[ESIP-all] Meeting Venues and Climate Change

James Frew frew at bren.ucsb.edu
Wed Feb 5 17:01:27 EST 2014


I want to second Joshua's position.

In 1992 I was part of a multicampus research project with our own 
private 45 Mbit network and handmade audio-video cards in our DEC Alpha 
workstations (cutting-edge at the time; i.e. a modest fraction of an 
iPhone...) We held weekly virtual meetings and quickly discovered a 
fundamental law of videoconferencing: it works orders of magnitude 
better if you know (as in, have been in the physical presence of) the 
remote person. The way I explained it to people was (and is) that, even 
if you're not saying anything or mugging fiercely, a little comic-book 
balloon that says "BS" will form over your head when you sense it 
getting deep, and if somebody *knows* you, that balloon is clearly 
visible even at single-digit fps and truly miserable quantization. 
Conversely, if you *don't* know someone, all the fidelity in the world 
(or at least, that I've ever experienced) won't convey the subtle cues 
that make a conversation really work.

My $2E-02,
/Frew

On 2014-02-05, 10:48, Joshua Lieberman wrote:
> Current videoconferencing is nowhere close to giving us all of the 
> cues we rely on for effective conversation.
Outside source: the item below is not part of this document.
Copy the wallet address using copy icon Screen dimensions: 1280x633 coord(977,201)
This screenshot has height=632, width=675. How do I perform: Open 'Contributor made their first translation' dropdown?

Good speakers can make up 
> for this to some extent in a presentation (e.g. Roosevelt's fireside 
> chats) but interaction is much more difficult. We've recognized in the 
> OGC virtual test beds and pilots that without at least an initial F2F 
> meeting, renewed every few months, it is very difficult and time 
> consuming for a group to come to any mutual understanding, let alone 
> compromise and eventual consensus. Another way to look at this is that 
> virtual interactions are typically much more efficient when supported 
> by live interaction experience shared between the participants.